Réponse à un nouveau contexte géopolitique
L’annonce faite par les 27 dans un communiqué ce mercredi date ? va dans la continuité des engagements pris en 2022 sur la politique de cyberdéfense de l’UE alors que le contexte y est de plus en plus favorable. Dans son communiqué, la Commission rappelle que « cet accord intervient à un moment crucial pour la cybersécurité de l’UE, étant donné que le paysage des cybermenaces dans l’UE continue d’être affecté par les événements géopolitiques. ». Depuis l’invasion de l’Ukraine en février 2022 les cyberattaques se sont multipliées et la récente détection d’un spyware, un type de logiciel malveillant qui enregistre secrètement des informations, dans les smartphones des députés à Strasbourg n’a fait que renforcer les craintes.
Réduire le temps de détection des attaques informatiques
Le projet au budget estimé à un milliard d’euros, financé aux deux tiers par Bruxelles, aura principalement pour but de réduire le temps de détection des attaques informatiques sur les infrastructures européennes. Ce projet consistera en un nouveau système d’alerte qui « mutualisera l’ensemble des ressources du terroir européen ». Médiapart rappelle qu’il « s’écoule aujourd’hui en moyenne 190 jours entre le début de la diffusion d’un malware, logiciel malveillant, et le moment où on le détecte ».

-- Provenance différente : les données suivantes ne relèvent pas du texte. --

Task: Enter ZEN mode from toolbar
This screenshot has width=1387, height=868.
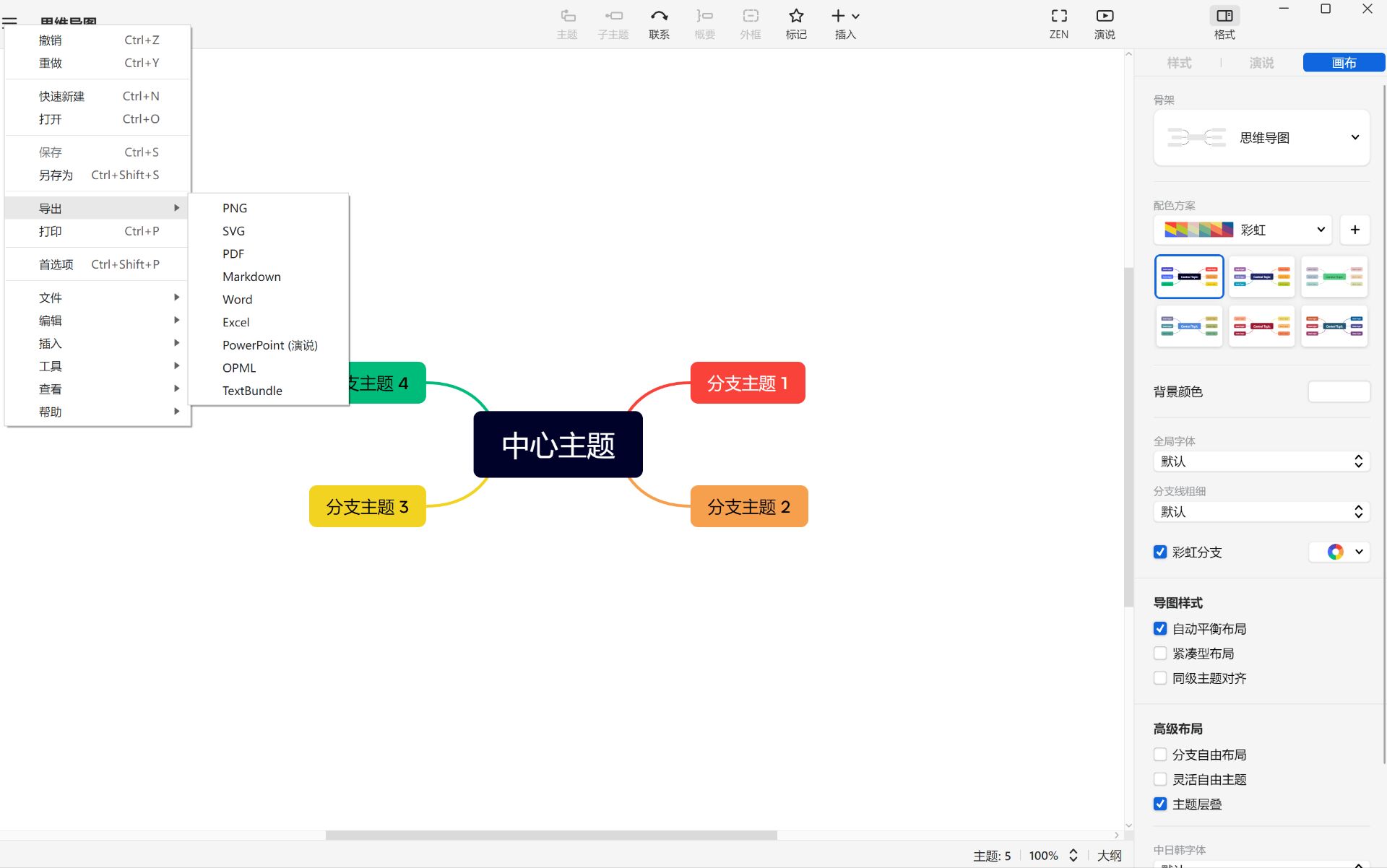Action: pyautogui.click(x=1058, y=17)
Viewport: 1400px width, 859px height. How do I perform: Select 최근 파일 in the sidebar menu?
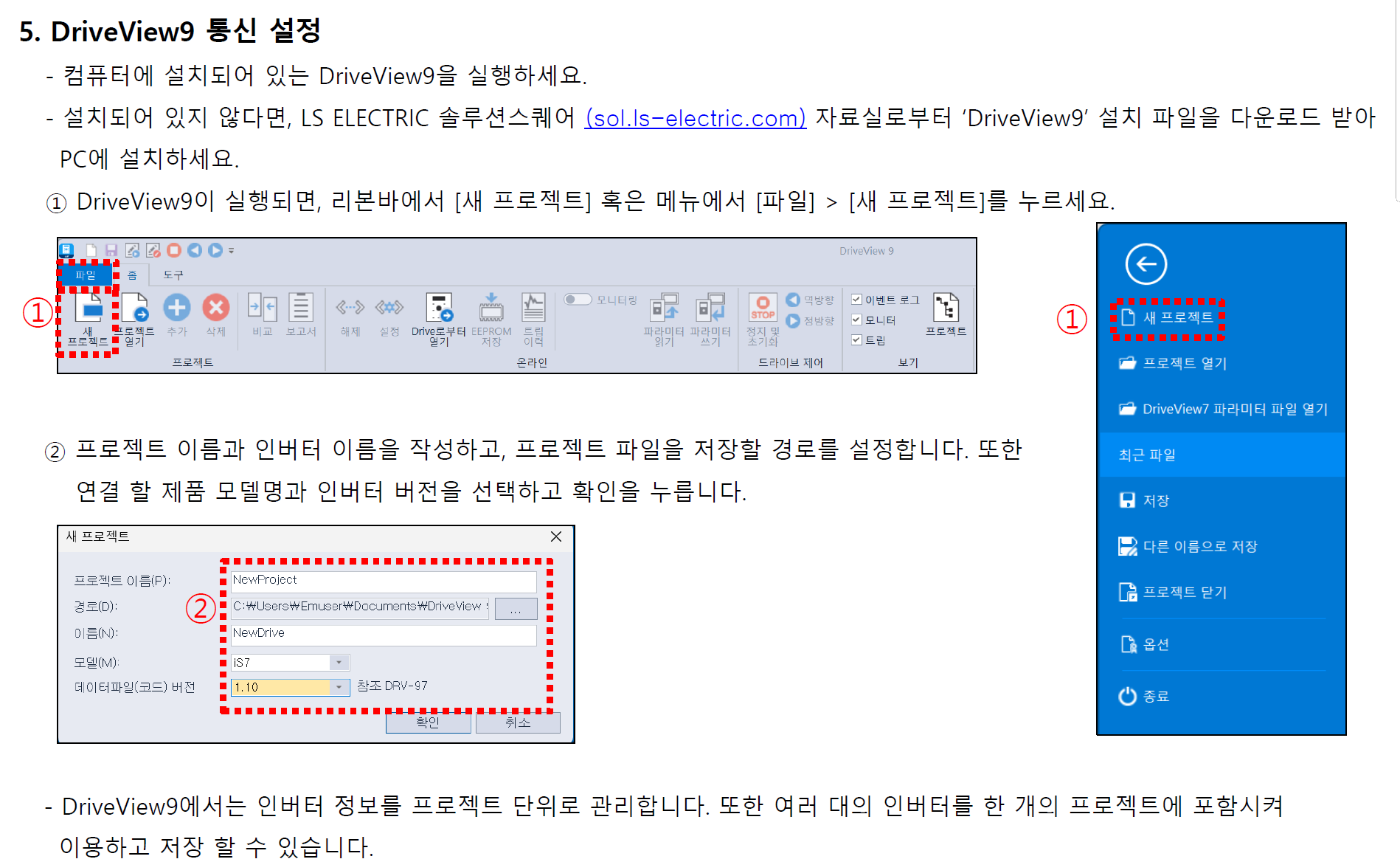coord(1147,455)
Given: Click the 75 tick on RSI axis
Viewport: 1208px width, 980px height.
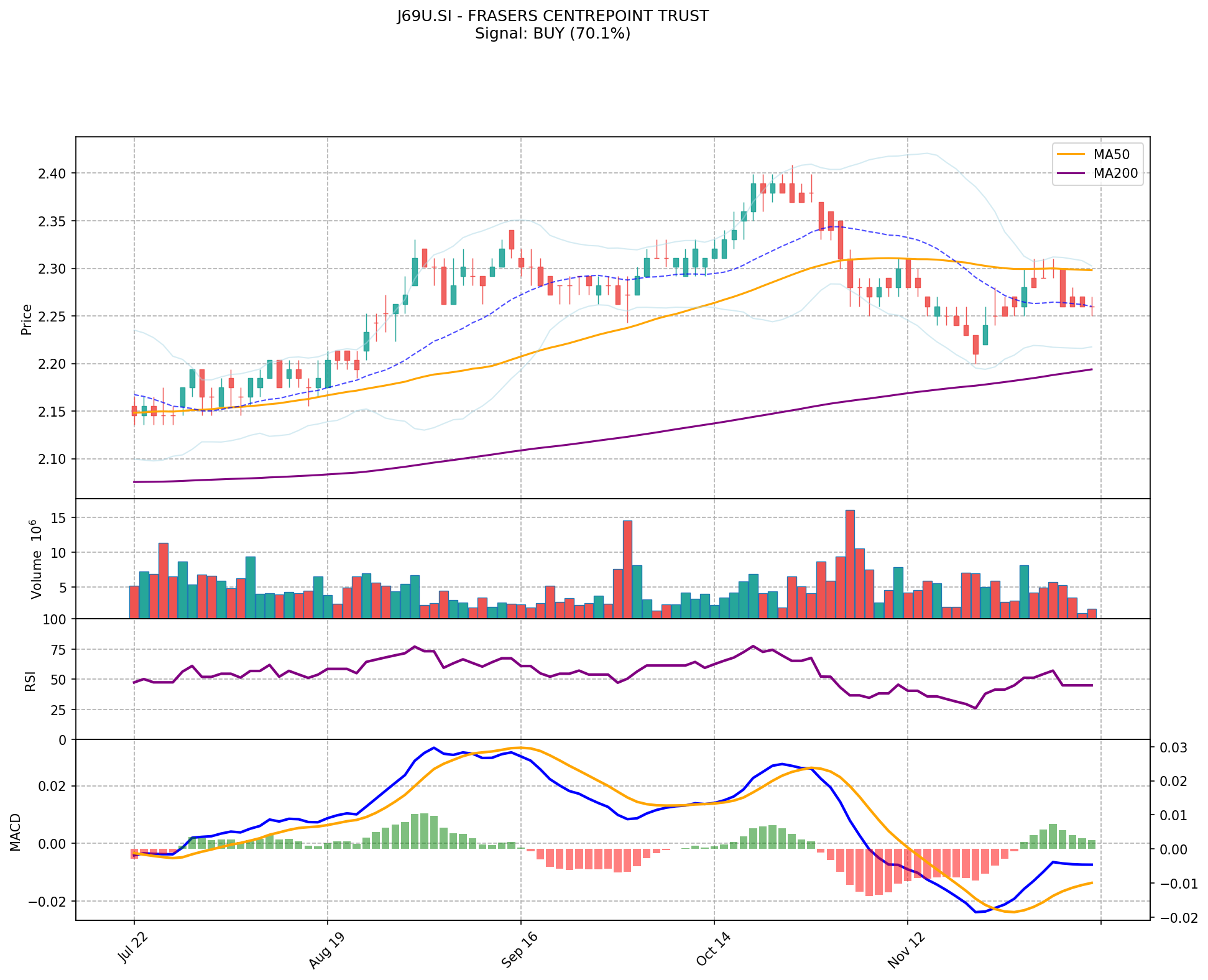Looking at the screenshot, I should pos(58,650).
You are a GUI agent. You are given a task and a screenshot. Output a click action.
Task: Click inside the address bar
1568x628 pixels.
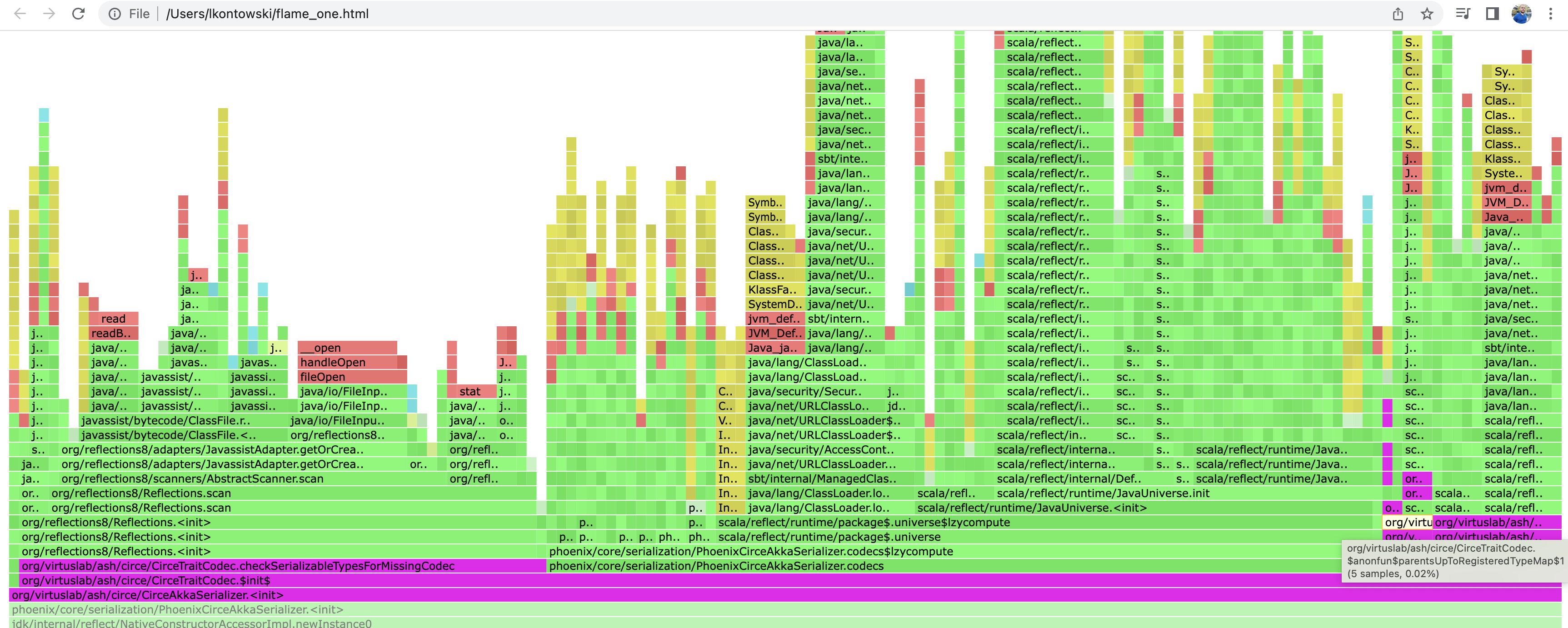tap(365, 13)
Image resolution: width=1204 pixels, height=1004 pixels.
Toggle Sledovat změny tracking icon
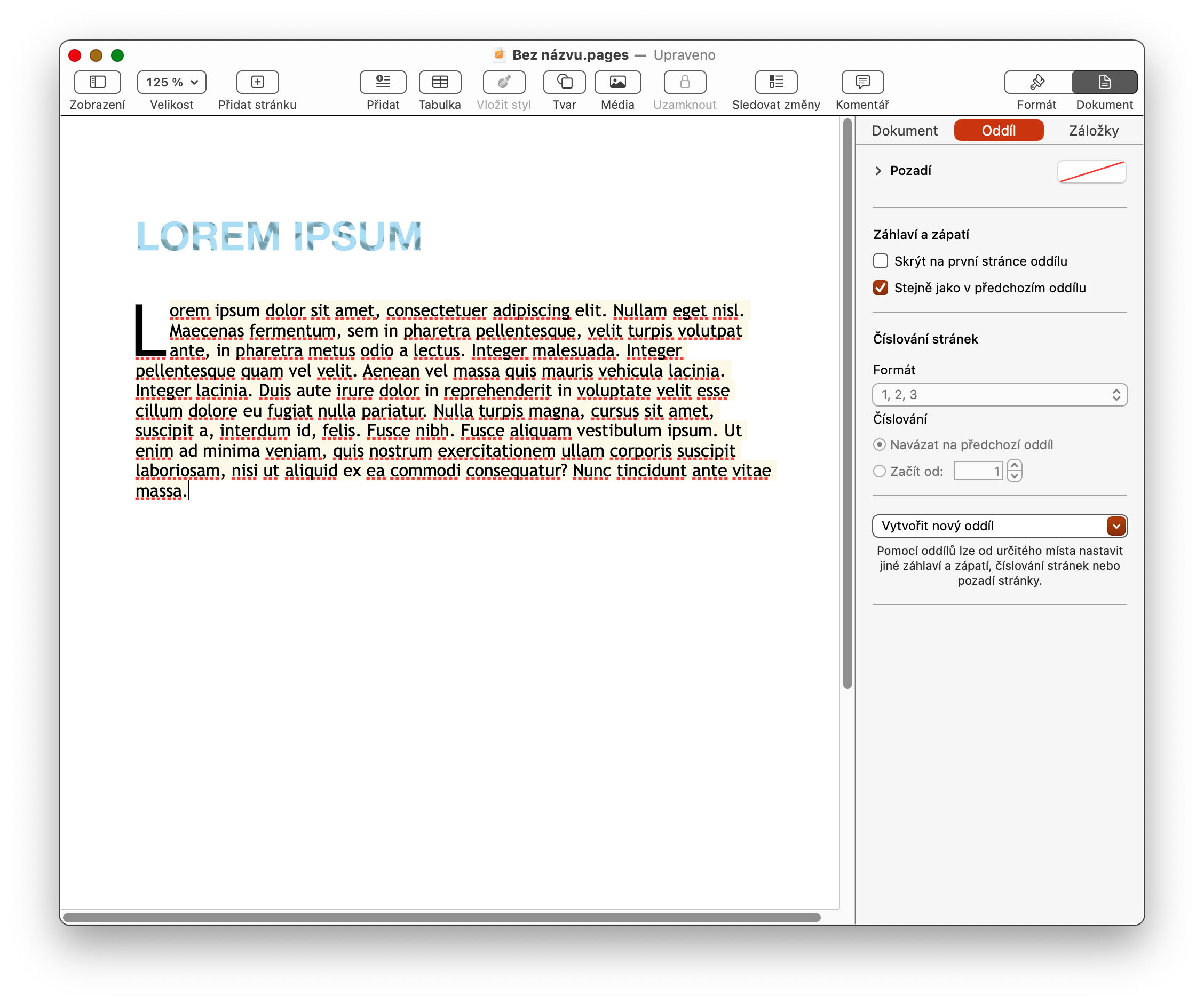776,82
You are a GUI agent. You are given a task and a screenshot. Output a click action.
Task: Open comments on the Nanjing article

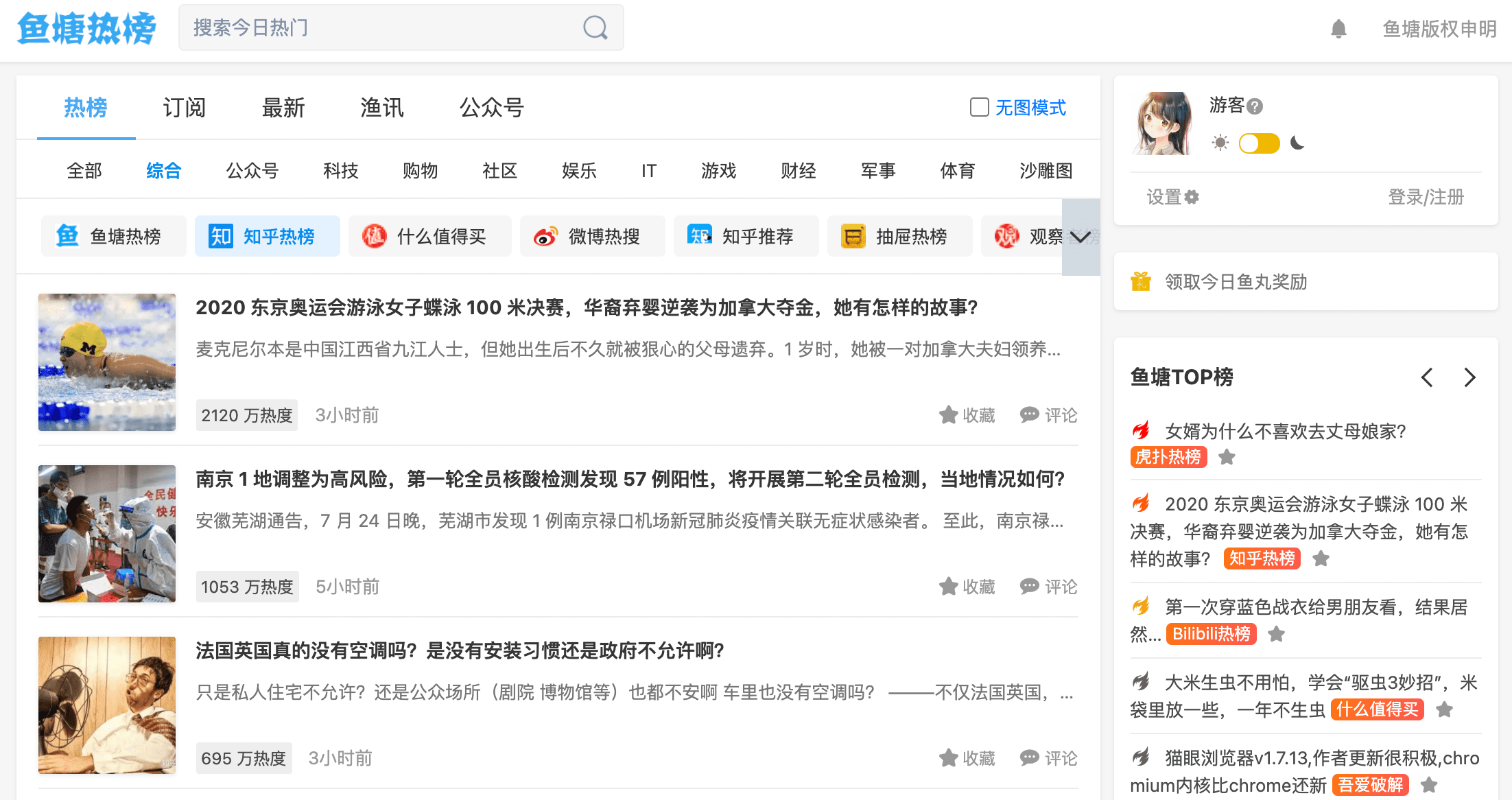click(1048, 587)
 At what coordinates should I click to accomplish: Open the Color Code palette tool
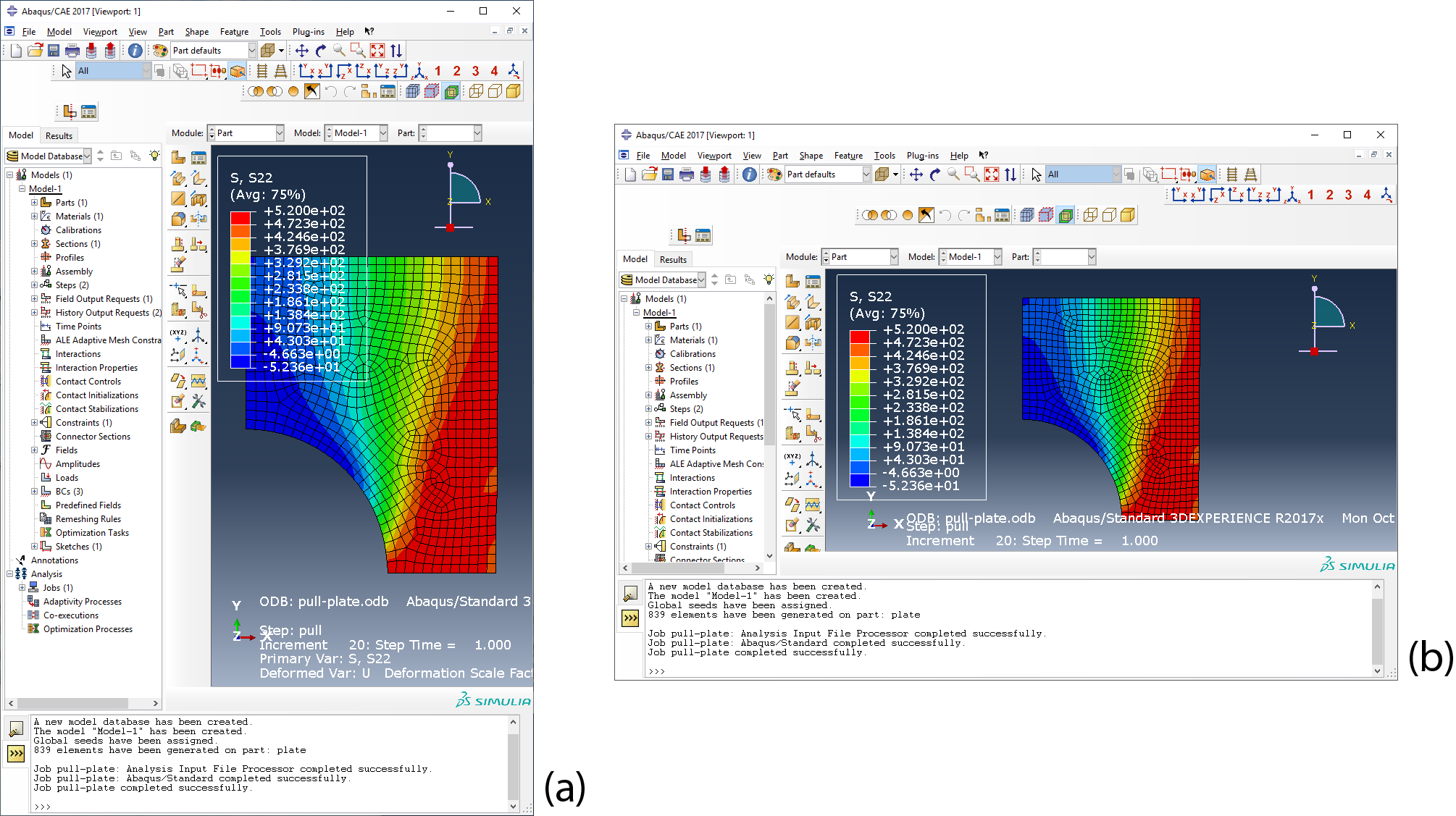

« Réserve cyber » et « cyber hubs »
Dans le cadre de ce « cyber bouclier » l’UE prévoit de mettre en place un réseau de six à sept « cyber hubs ». Ces “cyber hubs” sont des entités chargées de partager les informations ainsi que de détecter les cyber attaques et d’agir en fonction. Ces derniers, dotés d’intelligence artificielle et de supercalculateurs, fonctionneront sur le même modèle que le système de satellites Galileo. La « réserve cyber » aura quant à elle pour but de soutenir l’effort de défense en cas d’attaque et sera constituée de plusieurs milliers de spécialistes volontaires issus du privé et du public.
Le projet doit encore être accepté par le Conseil de l’UE. Son annonce intervient en parallèle d’une nouvelle orientation stratégique pour la défense européenne. En effet, la Commission a proposé mardi que 50% des équipements militaires commandés par les États membres soient fournis par l’industrie européenne d’ici à 2030.